Today, when we look at who composes the lower-paying occupations—such as home care and certified nursing assistants (CNAs)— those are the individuals who primarily compose our workforce, and they are mostly Black and Brown women. The demographic composition steadily changes as you go up the occupational ladder in health care.
WKKF: What are some supports you provide alongside your training programs?
Bustillo: Child care is one support. The pandemic has definitely shown a hard spotlight on how important the caregiving infrastructure is, and as part of that, child care is essential.
If we think about the importance of child care in the context of workforce development, we certainly know that, particularly when we’re working with adult working learners as well, there are a variety of supportive services that are more important in terms of facilitating success for workers. For some parents, this means a child care infrastructure that allows workers to take the necessary time away from their families and home-life responsibilities to be able to participate in training and professional development opportunities. Access to high quality child care makes a huge difference in the context of facilitating working adult learner success.
WKKF: How has COVID-19 affected your work and the health care sector writ large?
Bustillo: Caregivers and health care workers have rightfully been lauded as heroes throughout the pandemic, but oftentimes unfortunately are not treated as such. There are some real, severe and long-lasting impacts—and a lot of evidence coming out related to this—on the health care workers and the trauma and stress that they’ve experienced as caregivers during the pandemic.
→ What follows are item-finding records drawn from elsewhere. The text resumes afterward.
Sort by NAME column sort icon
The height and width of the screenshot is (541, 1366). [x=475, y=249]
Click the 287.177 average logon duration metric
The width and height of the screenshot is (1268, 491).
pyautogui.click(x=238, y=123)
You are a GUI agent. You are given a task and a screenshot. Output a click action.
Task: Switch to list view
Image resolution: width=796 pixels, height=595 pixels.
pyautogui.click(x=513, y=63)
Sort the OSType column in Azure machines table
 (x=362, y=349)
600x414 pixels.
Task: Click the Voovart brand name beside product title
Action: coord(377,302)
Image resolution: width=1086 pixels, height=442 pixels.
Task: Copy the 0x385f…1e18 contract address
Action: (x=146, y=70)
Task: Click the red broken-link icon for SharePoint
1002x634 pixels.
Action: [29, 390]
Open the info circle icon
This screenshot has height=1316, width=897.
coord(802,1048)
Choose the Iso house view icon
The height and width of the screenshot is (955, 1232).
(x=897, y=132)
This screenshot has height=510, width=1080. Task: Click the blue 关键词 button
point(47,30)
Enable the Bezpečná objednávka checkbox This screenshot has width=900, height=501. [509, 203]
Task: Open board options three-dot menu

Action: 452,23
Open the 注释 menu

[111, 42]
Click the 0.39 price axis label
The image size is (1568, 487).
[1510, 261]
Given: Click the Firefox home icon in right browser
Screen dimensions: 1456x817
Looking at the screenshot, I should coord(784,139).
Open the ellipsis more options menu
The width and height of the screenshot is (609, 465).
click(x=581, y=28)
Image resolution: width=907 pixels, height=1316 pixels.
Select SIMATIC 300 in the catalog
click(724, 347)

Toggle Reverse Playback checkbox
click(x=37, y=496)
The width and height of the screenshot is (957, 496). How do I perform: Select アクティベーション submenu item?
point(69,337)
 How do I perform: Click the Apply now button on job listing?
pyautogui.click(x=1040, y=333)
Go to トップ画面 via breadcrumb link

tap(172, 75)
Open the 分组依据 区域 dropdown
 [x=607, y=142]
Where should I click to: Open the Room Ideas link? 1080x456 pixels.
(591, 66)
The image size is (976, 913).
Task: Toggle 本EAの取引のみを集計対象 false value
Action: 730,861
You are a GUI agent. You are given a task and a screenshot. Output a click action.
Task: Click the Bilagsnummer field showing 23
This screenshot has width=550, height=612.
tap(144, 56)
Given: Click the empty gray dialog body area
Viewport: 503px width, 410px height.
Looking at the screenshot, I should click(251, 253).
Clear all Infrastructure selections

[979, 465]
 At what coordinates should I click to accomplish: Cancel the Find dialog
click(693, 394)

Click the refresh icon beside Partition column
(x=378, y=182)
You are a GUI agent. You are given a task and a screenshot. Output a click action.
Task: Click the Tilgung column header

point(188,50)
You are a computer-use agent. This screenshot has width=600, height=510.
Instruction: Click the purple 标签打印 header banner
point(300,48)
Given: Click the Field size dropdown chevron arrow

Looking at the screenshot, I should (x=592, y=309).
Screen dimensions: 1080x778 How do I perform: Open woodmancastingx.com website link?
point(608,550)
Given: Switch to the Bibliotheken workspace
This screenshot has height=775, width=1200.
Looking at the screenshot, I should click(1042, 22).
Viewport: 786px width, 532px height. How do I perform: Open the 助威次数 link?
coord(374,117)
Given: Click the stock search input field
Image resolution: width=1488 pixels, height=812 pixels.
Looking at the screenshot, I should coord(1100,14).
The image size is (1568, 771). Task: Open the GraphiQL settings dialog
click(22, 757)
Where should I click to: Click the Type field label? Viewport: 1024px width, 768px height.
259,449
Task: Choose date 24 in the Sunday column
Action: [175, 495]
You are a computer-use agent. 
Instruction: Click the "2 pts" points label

In terms of the provision of our services, COVID-19 has obviously had a huge impact. There was a mass transition to remote services and figuring out how to support individuals. There were cascading effects throughout the continuum of educational partnerships as well, as we transitioned to digital learning. This brought about equity issues of digital literacy because we’re working with a majority of Black and Brown individuals—mostly women, and many immigrants.
Digital literacy in and of itself is not sufficient because we have real, digital inequity issues. Many of the health care workers that we work with don’t have the necessary equipment to be online. Many do not have access to Wi-Fi or broadband. Folks who have been fortunate enough to transition rather seamlessly to working at home take that access for granted. But certainly, we cannot take it for granted in thinking about the health care workers that we support in terms of educational pursuits.
WKKF: WKKF funds H-CAP’s Center for Equity – share a bit more about that work.
Bustillo: The Center for Advancing Racial Equity and Job Quality in Long-Term Care—or the Center for Equity—intentionally centers women of color, many of them immigrants, to confront the links between systemic racial and gender equity and poor job quality in long-term care. At the Center for Equity, we work with a diverse group of advisory board stakeholders to engage in narrative change, policy and thought leadership in service of building the equitable caregiving system our nation needs.
In this moment we have a long overdue opportunity for serious investment in long-term care: roughly $400 billion in home and community-based services in President Biden’s American Jobs Plan. The Center for Equity is in a unique position at this time to bring together traditionally disparate stakeholders with the intention of advancing race and gender equity and center the workers most directly impacted by inequity and make this opportunity work for them. We’re facilitating multiple partnerships to collaborate across silos; identifying opportunities, tools and resources; and helping to build a social narrative to advance policy change in service of building a more equitable caregiving system.